- _SELECTED TEXT_
□ □ □

UninitializedPropertyAccessException can occur in EndpointWriter restarting() method causing infinite loop

asynkron / protoactor-kotlin

Ultra-fast distributed cross-platform actor framework

http://proto.actor

Apache License 2.0

221 stars 25 forks source link

UninitializedPropertyAccessException can occur in EndpointWriter restarting() method causing infinite loop #30

Open james-cobb opened 6 years ago

james-cobb commented 6 years ago

In tests deliberately causing gRPC endpoints to fail, we found the EndpointWriter on the surviving node can get into an infinite loop.

The EndpointWriter is sent a Restarting message. In the restarting() method channel.shutdownNow() is called, but the lateinit channel is not yet initialized. This causes an exception in the restarting() method, which then causes the supervisor to force another restart, causing a loop using 100% CPU.

https://github.com/AsynkronIT/protoactor-kotlin/blob/2234df6fdc5cf4175624ec3f1632de72f718bcc0/proto-remote/src/main/kotlin/actor/proto/remote/EndpointWriter.kt#L67

james-cobb commented 6 years ago

I think this may be caused if an exception is thrown in started() method. Then restarting() is called with an EndpointWriter that isn't correctly set up. I think the exception in started() could be caused by sending a message to a pid with empty address. I think this then could cause the infinite loop observed.

□ □ □

- _DATA BELOW_
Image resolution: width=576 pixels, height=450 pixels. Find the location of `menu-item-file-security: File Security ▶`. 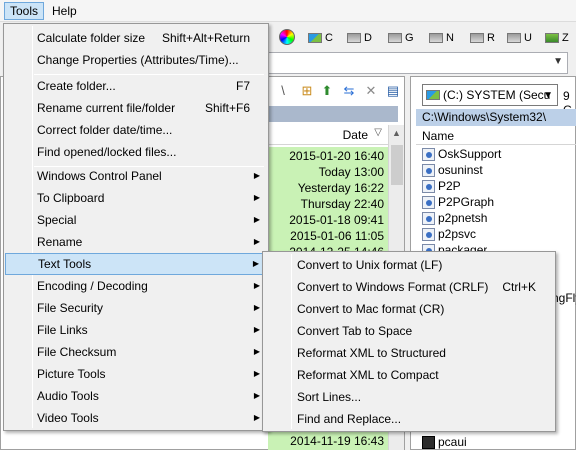

menu-item-file-security: File Security ▶ is located at coordinates (136, 308).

□ □ □

- _WORK ITEM 1_
According to the EndpointWriter issue, why does the EndpointWriter on the surviving node end up in an infinite loop?
- _WORK ITEM 2_
Could you reproduce everything in the EndpointWriter issue from "The EndpointWriter is" down to "using 100% CPU."?
- _WORK ITEM 3_
Would you carry on the EndpointWriter issue thread from where it stops?

- _TASK RESULT 1_
The restarting() method calls channel.shutdownNow() before the lateinit channel has been initialized, so it throws an exception. That exception makes the supervisor force another restart, and the cycle repeats while using 100% CPU.

- _TASK RESULT 2_
The EndpointWriter is sent a Restarting message. In the restarting() method channel.shutdownNow() is called, but the lateinit channel is not yet initialized. This causes an exception in the restarting() method, which then causes the supervisor to force another restart, causing a loop using 100% CPU.

- _TASK RESULT 3_
james-cobb commented 6 years ago

I have confirmed that an empty pid was causing this issue.

Question remains on the correct behaviour when a non existent remote pid is used when sending a message. An EndpointWriter will be created that currently throws an exception in Started, causing an infinite retry loop.

I think the answer might be a supervision strategy that only allows for a limited number of Restarts. Is that implemented anywhere else?

james-cobb commented 6 years ago

Simple demonstration of the retry loop:

        Remote.start("localhost" , 1234)
        send(PID.newBuilder().build(), "")
        readLine()